3. The results of the impact evaluation process
(a) The quantitative targets set for participation of the key beneficiaries (local companies) were clearly achieved. 65 companies took advantage of the Project services, which surpass the goal set in the Project Plan by 8 percent. A large share of the participating companies was involved in more than one Growth Pact (https://uia-initiative.eu/en/news/gsip-project-story-during-2021-journal-3), indicating high level of satisfaction among the treated companies. Growing firms and firms that were making also other investments simultaneously were more likely to participate in the Project services.
(b) The quantitative targets set for each Growth Pact were hardly achieved due to a variety of external factors strongly connected to the COVID-19 pandemic and its impact on the Vantaa labour market. In addition, the impact evaluation confirmed that companies still follow long-term strategies in terms of productivity and use of human resources, which are not eager to change drastically. Achieving changes in these fundamentals is a challenging and a long process.
(c) Due to these challenges, it is believed that the businesses and the Vantaa area may have experienced improvements, not firmly validated by the impact evaluation process. A major lesson for any future local jobs and skills initiative must be to take into account also the requirements of an impact evaluation when planning the project. This is the only way to increase understanding of what delivers and how (H. Karhunen and H. Virtanen, Impact Evaluation in the Urban Growth Vantaa Project, October 2022, https://uia-initiative.eu/en/news/impact-evaluation-urban-growth-vantaa-project).
4. Key conclusions
Etla and Labore, the two independent research partners of the GSIP Project, applied the CIE method to provide solid information about the impacts produced by the intervention - positive and negative, intended and unintended, direct and indirect. They also identified key strengths and limitation of the approach that should be taken into account by local policy makers and practitioners across Europe.
Despite its wide applicability, the CIE method is not the magic bullet of impact evaluation some claim it to be. On its positive side is the fact of not requiring complex data structures to be estimated, just aggregate data on policy outcomes, collected before and after the intervention. As one applies the method in practice, its limitations start to become clear.
On the practical side, the need of pre-intervention outcome data often represents an insurmountable obstacle, most often because of lack of planning in data collection. On the more conceptual side, the simplicity of the method comes at a price in terms of assumptions: the crucial identifying assumption to obtain impact estimates is that the counterfactual trend is the same for treated and non-treated units. This assumption can only be tested (and relaxed if violated), if more data are available.

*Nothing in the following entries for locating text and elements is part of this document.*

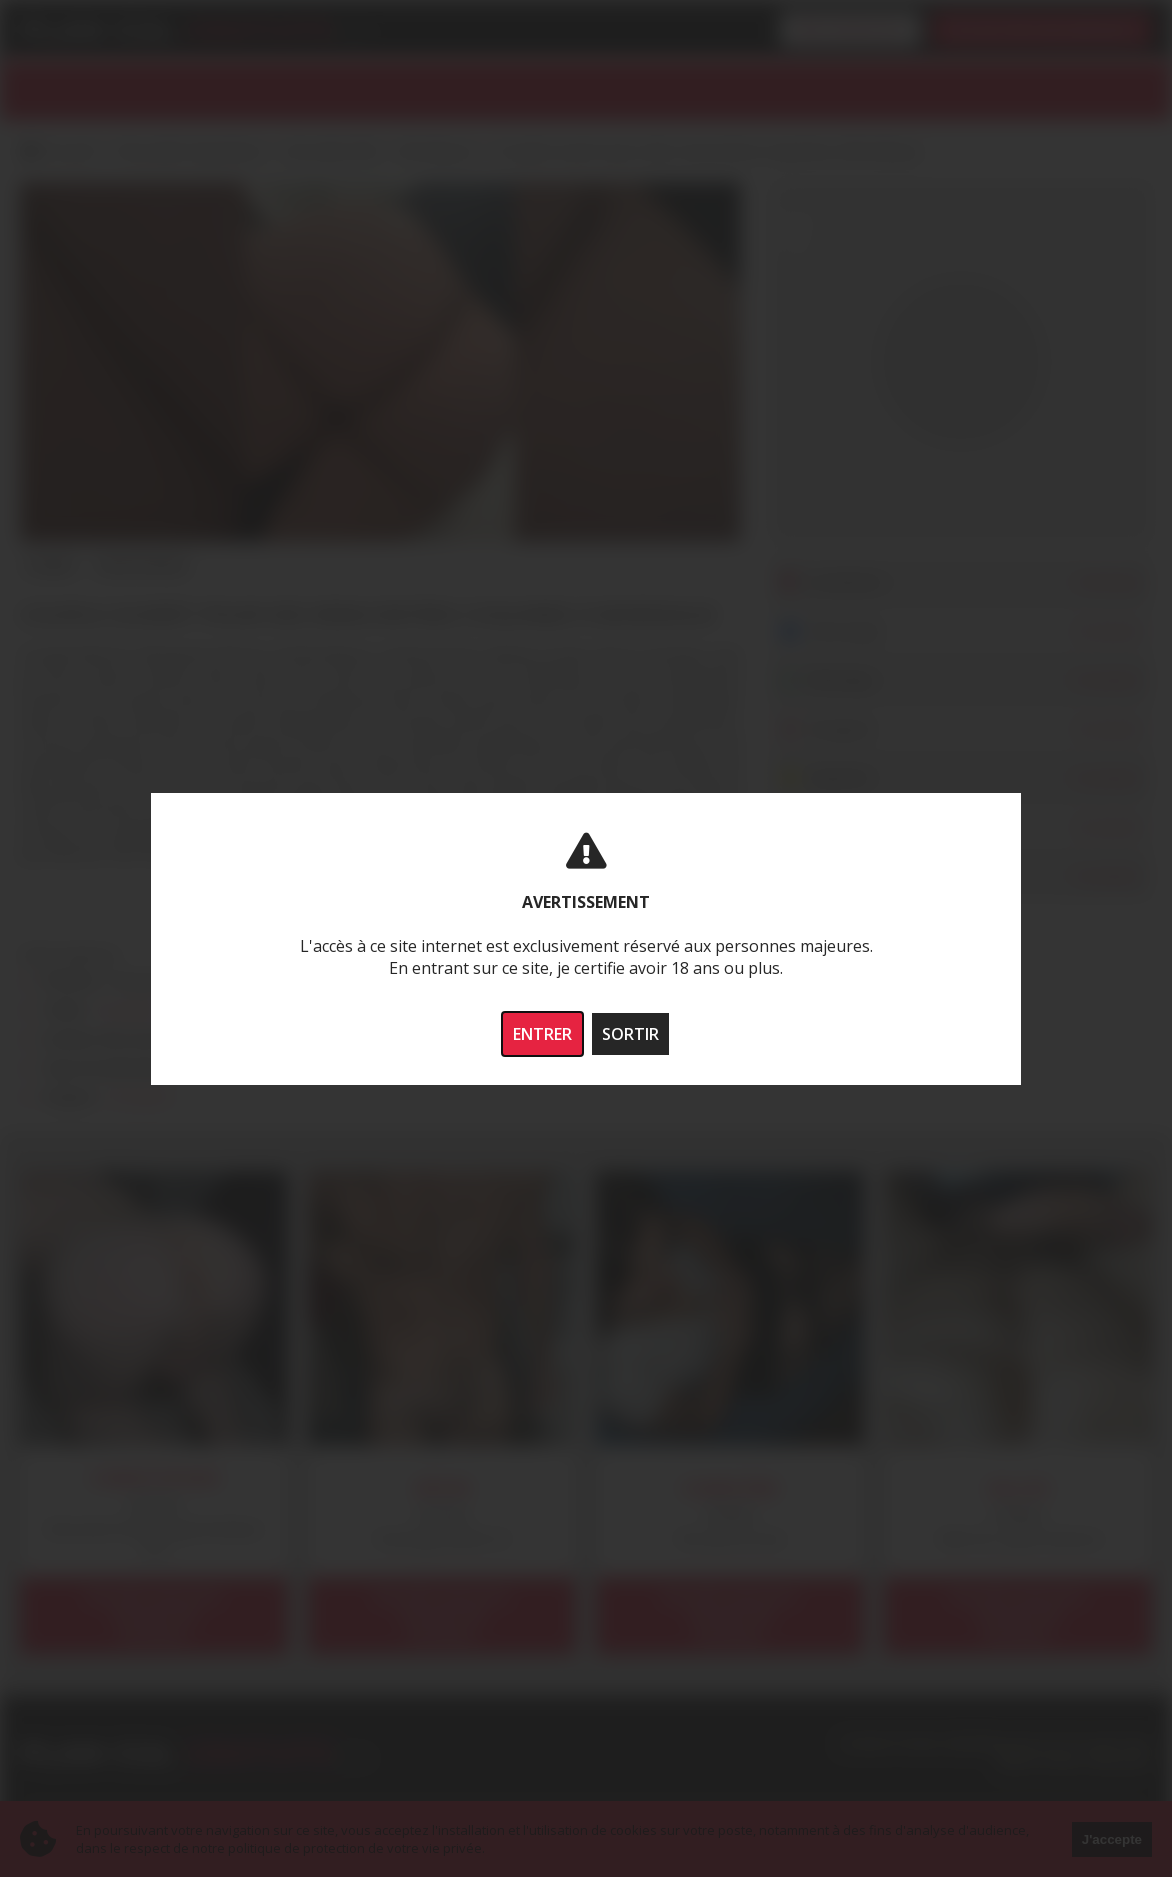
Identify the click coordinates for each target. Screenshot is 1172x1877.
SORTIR (630, 1034)
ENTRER (542, 1034)
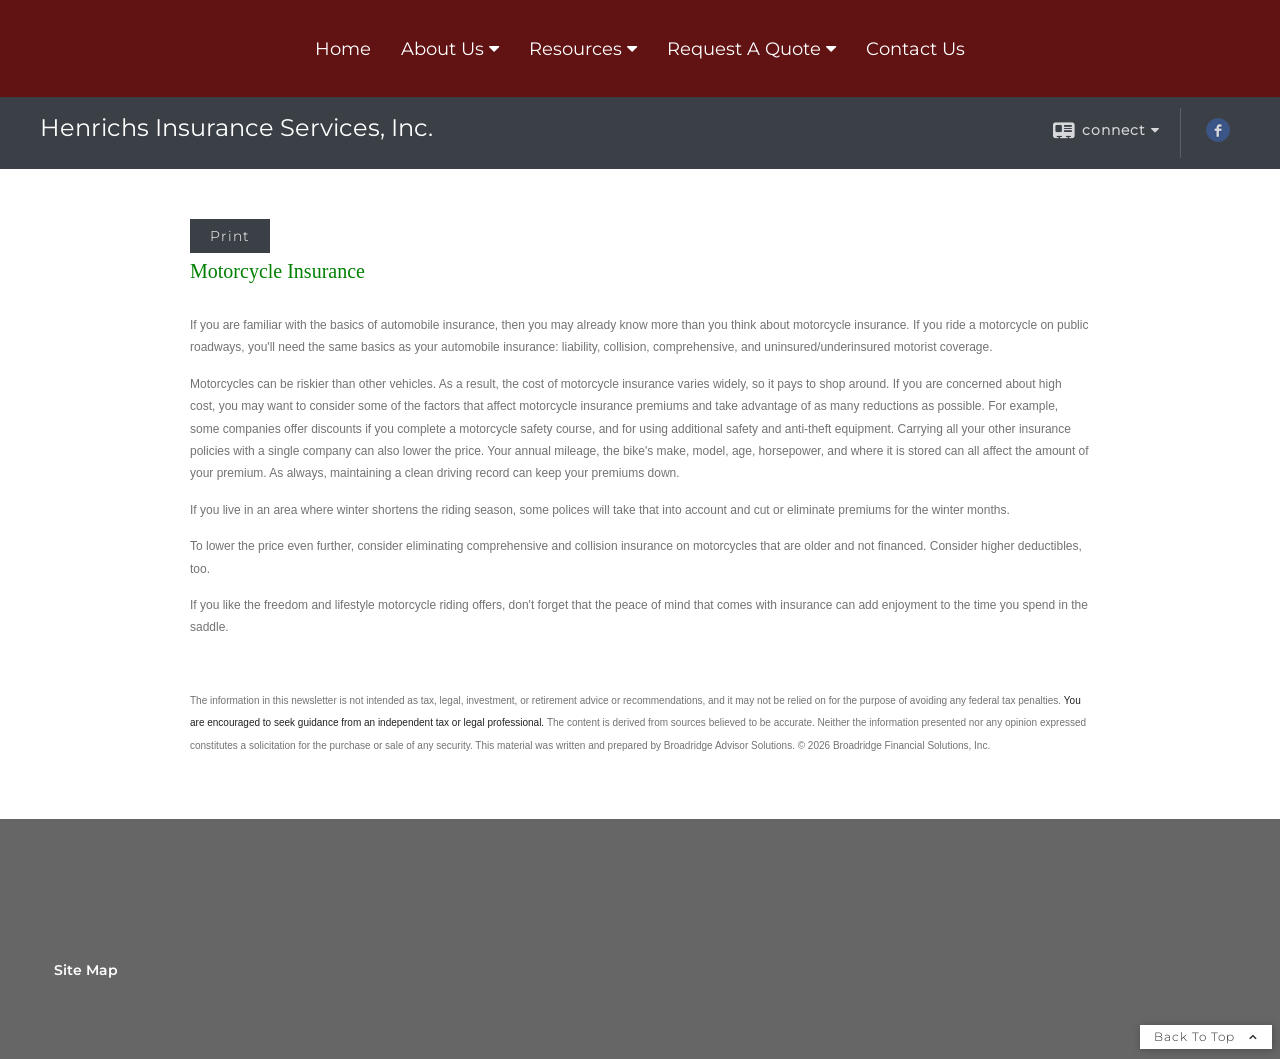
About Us (442, 49)
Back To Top (1206, 1036)
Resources (575, 49)
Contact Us (915, 49)
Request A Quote (744, 49)
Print (230, 236)
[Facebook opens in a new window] (1218, 137)
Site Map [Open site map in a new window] (86, 970)
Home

In this context, interested authorities should discuss the possibility to apply more integrated concepts of impact evaluation processes during the design and implementation of innovative local jobs and skills agendas, which may combine both CIE and TBIE methods. Like any other evaluation, an integrated impact evaluation should be planned formally before the adoption of an initiative and managed as a discrete activity with the following phases:
- Describing what needs to be evaluated and developing the evaluation brief;
- Identifying and mobilizing resources;
- Deciding who will conduct the evaluation and engaging the evaluator(s);
- Deciding and managing the process for developing the evaluation methodology;
- Managing development of the evaluation work plan;
- Managing implementation of the work plan including development of reports;
- Disseminating the report(s) and supporting use.